Answer
$A^{-1}=\left[\begin{array}{rrr}
{3}&{-3}&{1}\\
{-2}&{2}&{-1}\\
{-4}&{5}&{-2}\end{array}\right]$
Work Step by Step
To find the inverse of an $n$ by $n$ nonsingular matrix $A,$ proceed as follows:
STEP 1: Form the matrix $\left[A|I_{n}\right]$
STEP 2: Transform the matrix $\left[A|I_{n}\right]$ into reduced row echelon form.

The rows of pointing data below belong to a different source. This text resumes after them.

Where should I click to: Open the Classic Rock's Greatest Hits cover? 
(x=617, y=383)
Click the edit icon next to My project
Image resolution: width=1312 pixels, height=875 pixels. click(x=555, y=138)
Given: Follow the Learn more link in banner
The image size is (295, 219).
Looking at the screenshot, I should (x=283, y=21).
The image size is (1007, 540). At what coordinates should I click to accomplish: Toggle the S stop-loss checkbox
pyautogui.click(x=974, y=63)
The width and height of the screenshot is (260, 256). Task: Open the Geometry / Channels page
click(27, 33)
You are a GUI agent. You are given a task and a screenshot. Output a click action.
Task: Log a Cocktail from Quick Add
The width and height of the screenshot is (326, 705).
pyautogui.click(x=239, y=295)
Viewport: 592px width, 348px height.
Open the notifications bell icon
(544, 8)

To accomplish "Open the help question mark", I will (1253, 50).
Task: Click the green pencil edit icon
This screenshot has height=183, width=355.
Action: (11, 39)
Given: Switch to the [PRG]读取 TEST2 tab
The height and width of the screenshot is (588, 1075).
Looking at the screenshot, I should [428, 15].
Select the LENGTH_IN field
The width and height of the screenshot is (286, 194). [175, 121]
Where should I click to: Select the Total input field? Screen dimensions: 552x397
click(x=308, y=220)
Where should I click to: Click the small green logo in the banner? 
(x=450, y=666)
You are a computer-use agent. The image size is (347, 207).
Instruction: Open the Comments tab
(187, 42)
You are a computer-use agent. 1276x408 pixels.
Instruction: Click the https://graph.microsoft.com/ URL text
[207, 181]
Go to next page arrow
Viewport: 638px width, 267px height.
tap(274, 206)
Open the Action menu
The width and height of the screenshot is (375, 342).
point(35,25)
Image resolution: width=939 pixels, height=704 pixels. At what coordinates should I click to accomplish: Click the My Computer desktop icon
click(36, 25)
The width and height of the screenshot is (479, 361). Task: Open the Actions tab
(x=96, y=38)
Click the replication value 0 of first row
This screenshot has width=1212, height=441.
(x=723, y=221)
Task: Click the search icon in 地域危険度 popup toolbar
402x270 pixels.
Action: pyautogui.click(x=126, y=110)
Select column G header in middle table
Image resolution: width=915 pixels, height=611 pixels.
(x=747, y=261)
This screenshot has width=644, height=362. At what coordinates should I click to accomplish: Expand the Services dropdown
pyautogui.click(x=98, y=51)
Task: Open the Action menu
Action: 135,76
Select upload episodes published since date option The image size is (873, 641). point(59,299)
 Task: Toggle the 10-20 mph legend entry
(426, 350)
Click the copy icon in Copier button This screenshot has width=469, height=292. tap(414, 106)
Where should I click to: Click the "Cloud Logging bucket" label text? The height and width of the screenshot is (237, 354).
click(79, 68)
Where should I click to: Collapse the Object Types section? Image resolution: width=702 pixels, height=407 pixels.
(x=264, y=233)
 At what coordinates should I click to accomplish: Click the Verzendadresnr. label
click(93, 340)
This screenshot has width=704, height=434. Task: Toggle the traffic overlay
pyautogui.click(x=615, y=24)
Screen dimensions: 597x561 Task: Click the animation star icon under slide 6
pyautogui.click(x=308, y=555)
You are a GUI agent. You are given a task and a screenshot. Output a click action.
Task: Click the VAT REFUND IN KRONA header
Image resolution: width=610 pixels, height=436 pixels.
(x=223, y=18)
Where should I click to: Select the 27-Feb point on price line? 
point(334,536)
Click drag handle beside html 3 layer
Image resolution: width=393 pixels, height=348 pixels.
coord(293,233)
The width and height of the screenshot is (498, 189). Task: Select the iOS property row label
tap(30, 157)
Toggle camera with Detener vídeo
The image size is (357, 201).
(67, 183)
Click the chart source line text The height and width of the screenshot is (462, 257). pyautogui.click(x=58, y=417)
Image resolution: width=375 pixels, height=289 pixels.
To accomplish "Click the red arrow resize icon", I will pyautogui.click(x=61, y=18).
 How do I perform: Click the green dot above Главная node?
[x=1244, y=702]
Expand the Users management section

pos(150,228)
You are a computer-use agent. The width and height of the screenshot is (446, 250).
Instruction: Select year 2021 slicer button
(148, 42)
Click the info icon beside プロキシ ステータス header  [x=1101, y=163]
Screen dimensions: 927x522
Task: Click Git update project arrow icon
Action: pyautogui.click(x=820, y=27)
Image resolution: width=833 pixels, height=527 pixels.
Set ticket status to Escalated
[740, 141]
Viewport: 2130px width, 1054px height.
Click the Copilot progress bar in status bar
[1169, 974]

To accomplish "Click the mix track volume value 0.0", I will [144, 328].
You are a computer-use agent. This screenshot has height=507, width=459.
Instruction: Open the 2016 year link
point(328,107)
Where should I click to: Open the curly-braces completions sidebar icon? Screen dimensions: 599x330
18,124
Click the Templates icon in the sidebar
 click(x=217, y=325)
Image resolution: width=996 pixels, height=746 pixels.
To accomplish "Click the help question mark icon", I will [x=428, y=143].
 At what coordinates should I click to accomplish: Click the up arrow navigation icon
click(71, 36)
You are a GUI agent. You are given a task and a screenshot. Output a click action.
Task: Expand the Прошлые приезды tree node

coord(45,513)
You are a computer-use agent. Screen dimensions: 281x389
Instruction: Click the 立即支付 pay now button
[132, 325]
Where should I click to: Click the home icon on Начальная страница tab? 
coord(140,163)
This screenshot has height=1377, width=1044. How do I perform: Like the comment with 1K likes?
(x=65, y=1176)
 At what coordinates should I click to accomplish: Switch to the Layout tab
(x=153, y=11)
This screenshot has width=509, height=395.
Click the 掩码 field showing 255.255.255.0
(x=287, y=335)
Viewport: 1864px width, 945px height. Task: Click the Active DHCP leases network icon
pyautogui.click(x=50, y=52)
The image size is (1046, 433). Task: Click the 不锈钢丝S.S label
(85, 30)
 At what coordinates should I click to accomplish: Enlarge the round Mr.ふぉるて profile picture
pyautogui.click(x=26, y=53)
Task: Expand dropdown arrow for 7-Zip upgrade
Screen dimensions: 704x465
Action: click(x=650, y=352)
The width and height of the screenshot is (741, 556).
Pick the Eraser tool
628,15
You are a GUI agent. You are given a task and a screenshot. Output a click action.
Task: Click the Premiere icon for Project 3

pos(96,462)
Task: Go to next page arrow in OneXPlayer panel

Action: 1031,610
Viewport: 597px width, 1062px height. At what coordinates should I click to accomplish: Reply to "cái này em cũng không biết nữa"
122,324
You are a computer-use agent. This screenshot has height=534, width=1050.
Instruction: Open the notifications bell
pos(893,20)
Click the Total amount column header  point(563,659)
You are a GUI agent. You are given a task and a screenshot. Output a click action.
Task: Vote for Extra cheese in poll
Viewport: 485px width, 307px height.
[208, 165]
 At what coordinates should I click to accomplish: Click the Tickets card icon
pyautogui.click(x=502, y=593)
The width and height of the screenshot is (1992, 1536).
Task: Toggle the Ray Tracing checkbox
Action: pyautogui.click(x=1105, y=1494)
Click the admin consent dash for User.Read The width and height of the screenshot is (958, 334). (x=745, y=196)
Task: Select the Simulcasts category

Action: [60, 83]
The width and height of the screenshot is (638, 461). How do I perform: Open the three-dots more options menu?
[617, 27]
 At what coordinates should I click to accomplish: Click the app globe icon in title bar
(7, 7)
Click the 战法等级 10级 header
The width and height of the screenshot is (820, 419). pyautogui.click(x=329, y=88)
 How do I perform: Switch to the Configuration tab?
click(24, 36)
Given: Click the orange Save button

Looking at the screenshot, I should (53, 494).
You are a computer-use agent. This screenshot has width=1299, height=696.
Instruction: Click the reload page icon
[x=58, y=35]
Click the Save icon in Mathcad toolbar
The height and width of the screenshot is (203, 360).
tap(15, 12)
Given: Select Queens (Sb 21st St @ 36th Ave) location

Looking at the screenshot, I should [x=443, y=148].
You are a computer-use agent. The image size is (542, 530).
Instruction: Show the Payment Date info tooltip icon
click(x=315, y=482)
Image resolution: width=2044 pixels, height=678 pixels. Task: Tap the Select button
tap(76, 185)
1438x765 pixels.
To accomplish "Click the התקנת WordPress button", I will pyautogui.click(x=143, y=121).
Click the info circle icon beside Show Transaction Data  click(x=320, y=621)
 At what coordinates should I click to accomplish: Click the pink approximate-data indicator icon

STEP 3: The reduced row echelon form of $\left[A|I_{n}\right]$ will contain
the identity matrix $I_{n}$ on the left of the vertical bar;
the $n$ by $n$ matrix on the right of the vertical bar is the inverse of $A.$
If the identity matrix can not be obtained on the left, A has no inverse.
----
STEP 1
$\left[A|I_{n}\right] = \left[\begin{array}{rrr|rrr}
{1}&{-1}&{1}&{1}&{0}&{0}\\
{0}&{-2}&{1}&{0}&{1}&{0}\\
{-2}&{-3}&{0}&{0}&{0}&{1}\end{array}\right] \qquad \left(\begin{array}{l}
.\\
.\\
R_{3}=r_{3}+2r_{1}.
\end{array}\right)$
STEP 2
$\rightarrow\left[\begin{array}{rrr|rrr}
1 & -1 & 1 & 1 & 0 & 0\\
0 & -2 & 1 & 0 & 1 & 0\\
0 & -5 & 2 & 2 & 0 & 1
\end{array}\right]\qquad \left(\begin{array}{l}
.\\
R_{2}=2r_{2}-r_{3}.\\
.
\end{array}\right)$
$\rightarrow\left[\begin{array}{rrr|rrr}
1 & -1 & 1 & 1 & 0 & 0\\
0 & 1 & 0 & -2 & 2 & -1\\
0 & -5 & 2 & 2 & 0 & 1
\end{array}\right]\qquad \left(\begin{array}{l}
R_{1}=r_{1}+r_{2}.\\
.\\
R_{3}=R_{3}+5r_{2}.
\end{array}\right)$
$\rightarrow\left[\begin{array}{rrr|rrr}
1 & 0 & 1 & -1 & 2 & -1\\
0 & 1 & 0 & -2 & 2 & -1\\
0 & 0 & 2 & -8 & 10 & -4
\end{array}\right] \qquad \left(\begin{array}{l}
.\\
.\\
\div 2.
\end{array}\right)$
$\rightarrow\left[\begin{array}{rrr|rrr}
1 & 0 & 1 & -1 & 2 & -1\\
0 & 1 & 0 & -2 & 2 & -1\\
0 & 0 & 1 & -4 & 5 & -2
\end{array}\right]\qquad \left(\begin{array}{l}
R_{1}=r_{1}-r_{3}.\\
.\\
.
\end{array}\right)$
$\rightarrow\left[\begin{array}{rrr|rrr}
1 & 0 & 0 & 3 & -3 & 1\\
0 & 1 & 0 & -2 & 2 & -1\\
0 & 0 & 1 & -4 & 5 & -2
\end{array}\right]$
STEP 3
$A^{-1}=\left[\begin{array}{rrr}
{3}&{-3}&{1}\\
{-2}&{2}&{-1}\\
{-4}&{5}&{-2}\end{array}\right]$